--- Task to carry out ---
Which lines in the records below contain the string "icon"? Pick out and copy each of those lines, matching case exactly.

(Records from a collection)
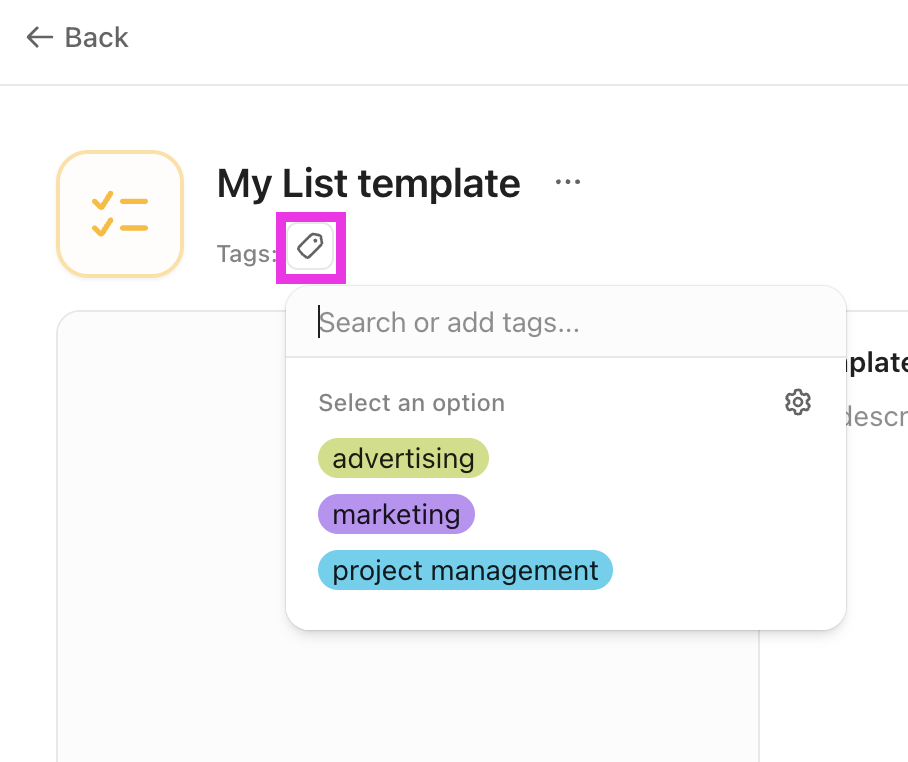The image size is (908, 762).
Task: Click the back arrow icon
Action: click(x=37, y=37)
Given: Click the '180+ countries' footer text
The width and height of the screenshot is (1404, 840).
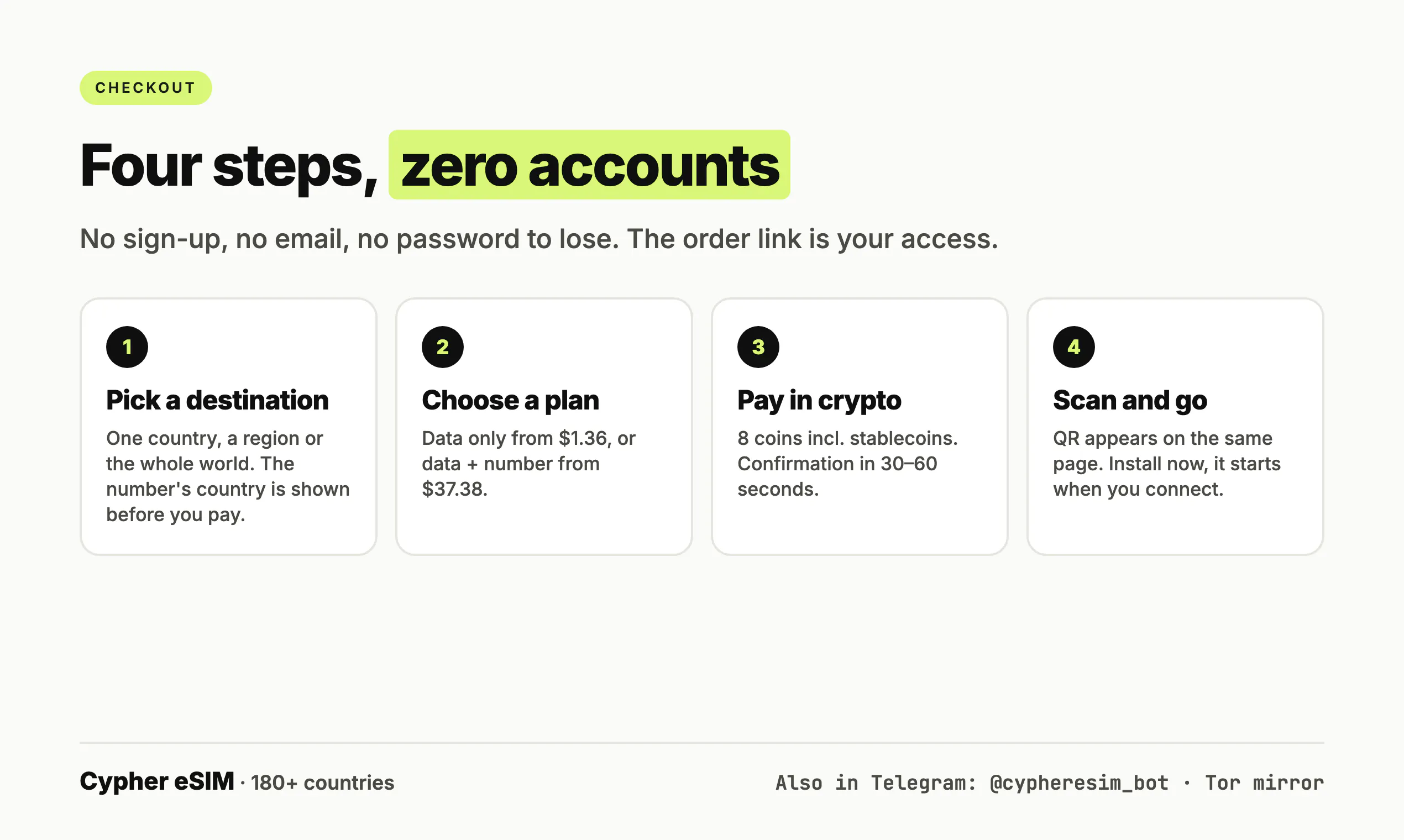Looking at the screenshot, I should click(323, 783).
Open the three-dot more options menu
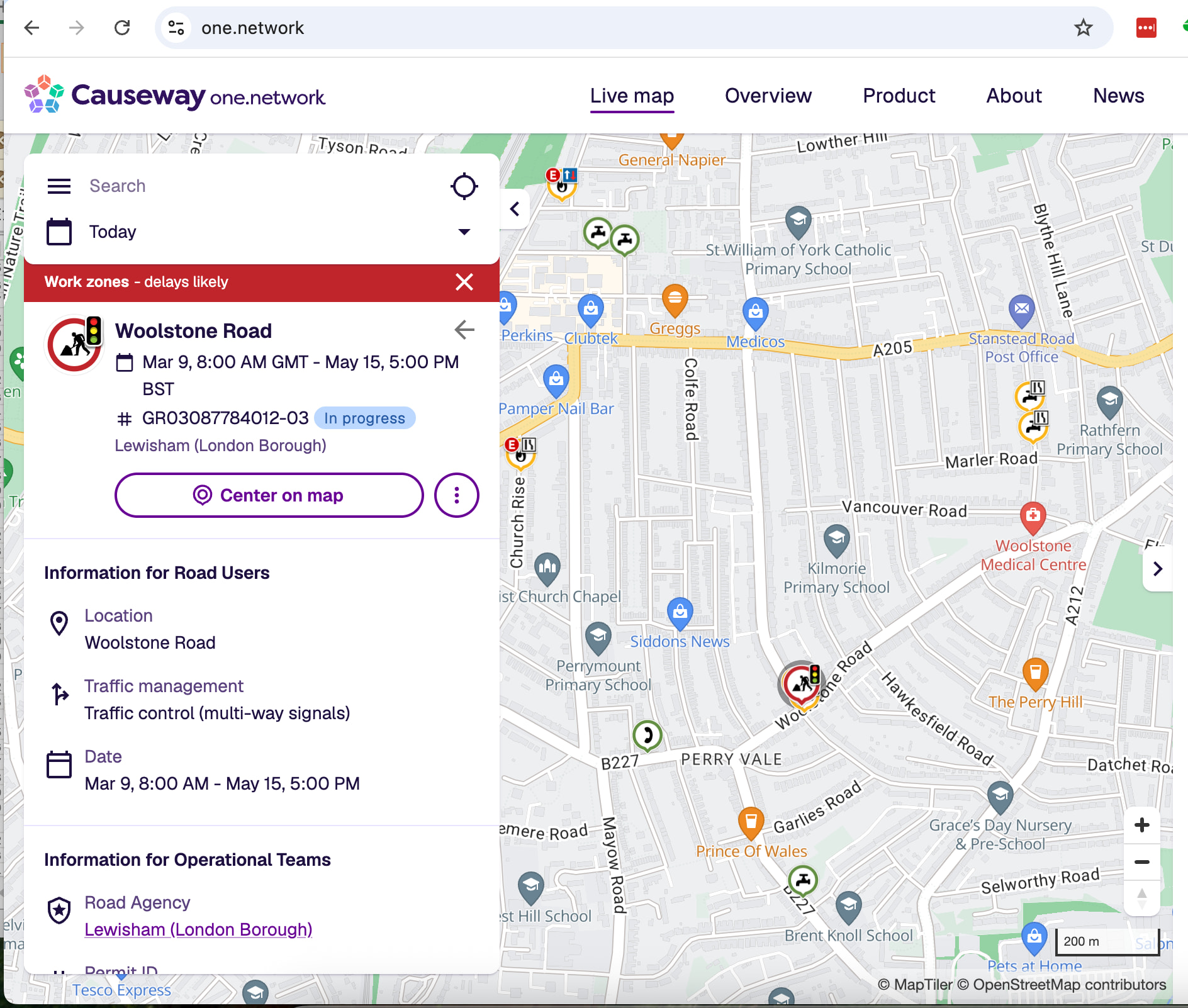The width and height of the screenshot is (1188, 1008). tap(456, 495)
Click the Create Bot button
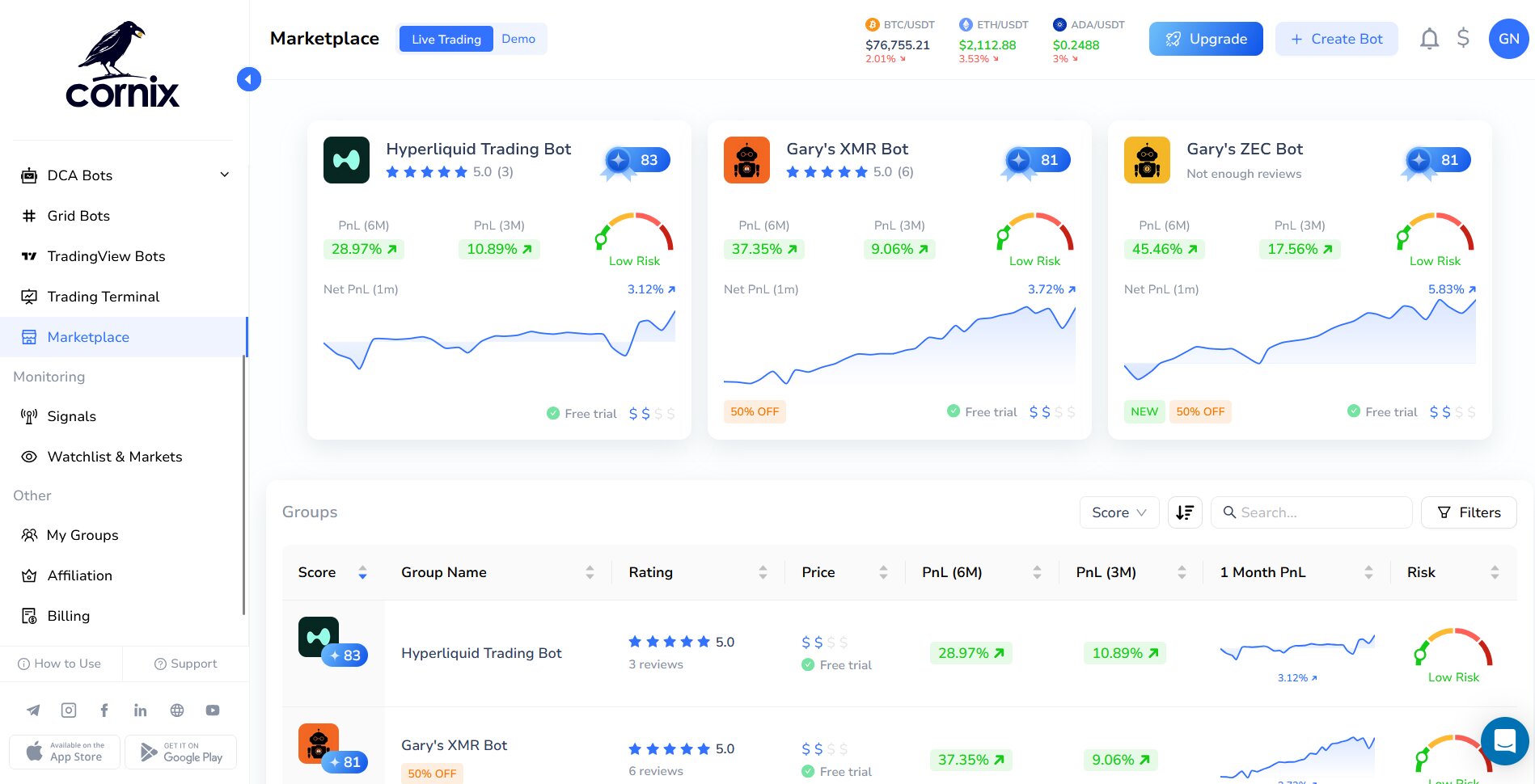1535x784 pixels. click(1336, 39)
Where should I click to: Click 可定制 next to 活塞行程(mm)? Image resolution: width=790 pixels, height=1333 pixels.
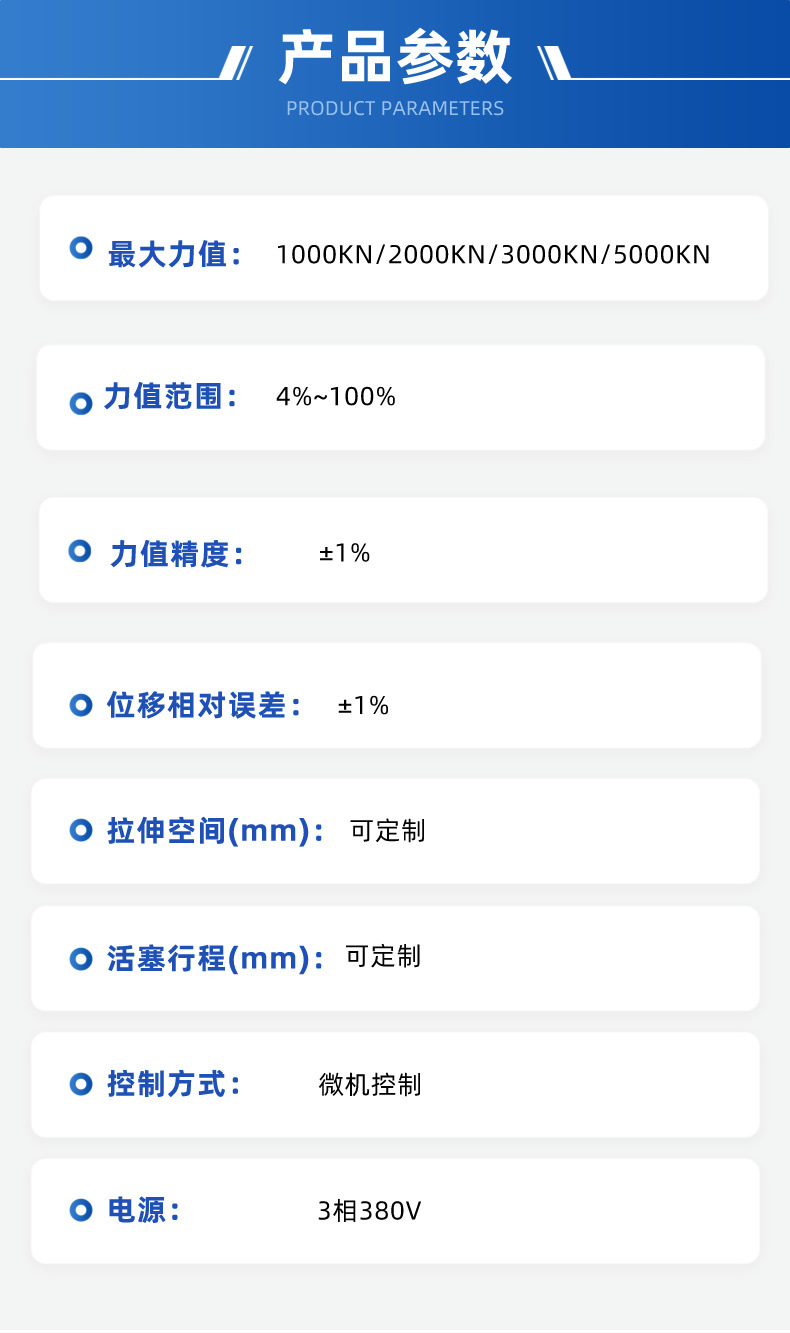pos(384,956)
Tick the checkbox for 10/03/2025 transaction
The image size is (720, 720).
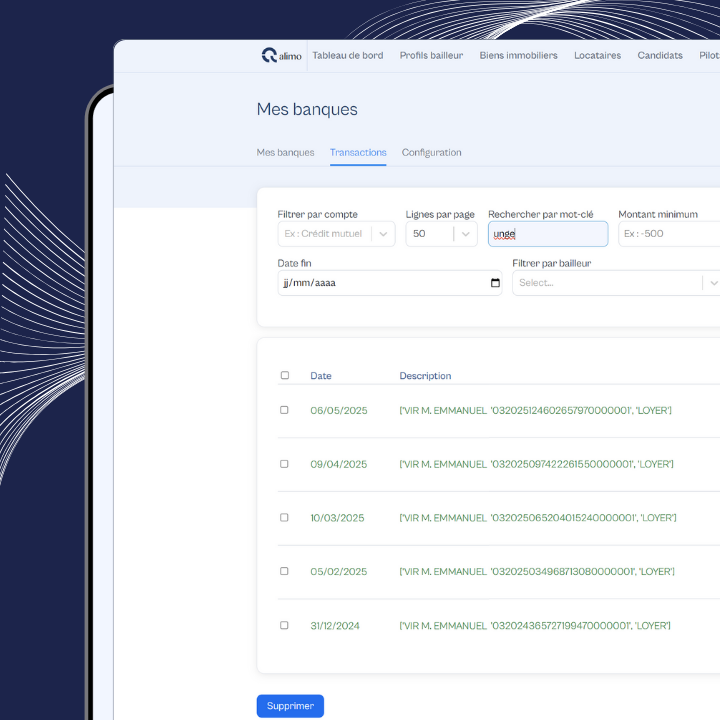(x=284, y=518)
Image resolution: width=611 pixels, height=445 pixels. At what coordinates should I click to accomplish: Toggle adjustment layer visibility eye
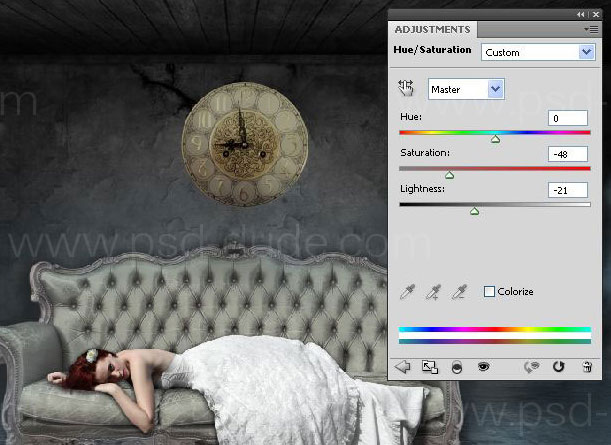tap(484, 367)
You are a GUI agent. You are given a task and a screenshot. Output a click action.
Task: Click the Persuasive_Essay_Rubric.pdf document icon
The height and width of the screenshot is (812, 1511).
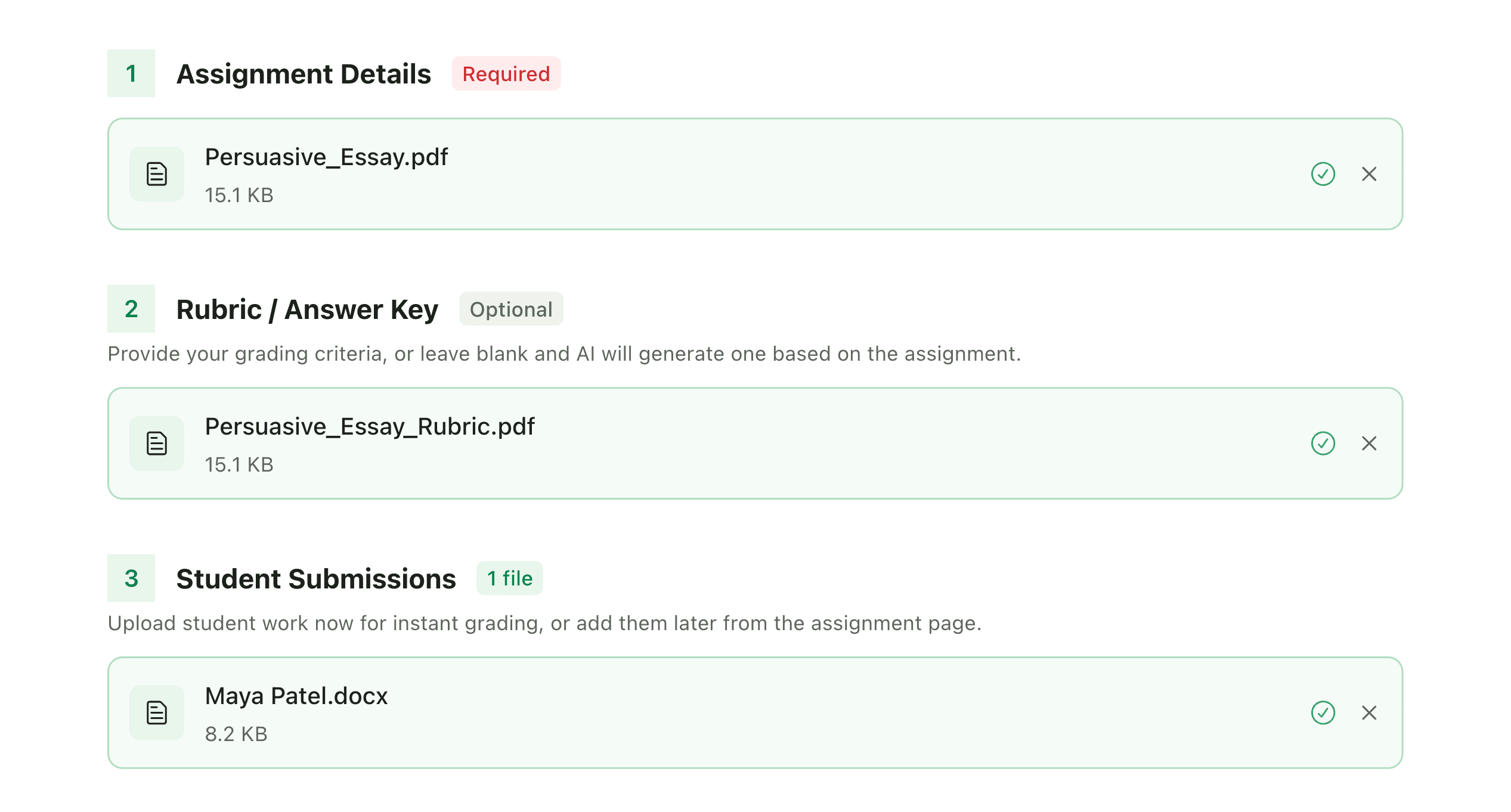tap(156, 443)
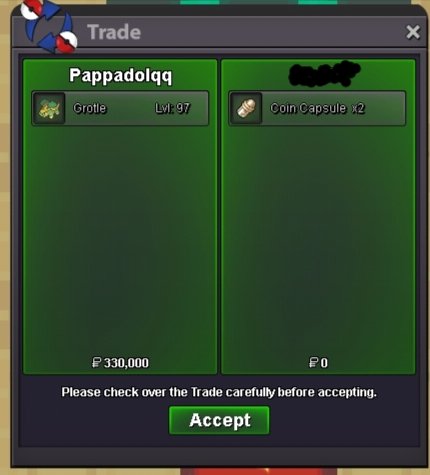
Task: Select the Coin Capsule x2 label
Action: (317, 108)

--- Task output ---
Task: Click the back arrow icon
Task: Click the Persuasive_Essay_Rubric.pdf document icon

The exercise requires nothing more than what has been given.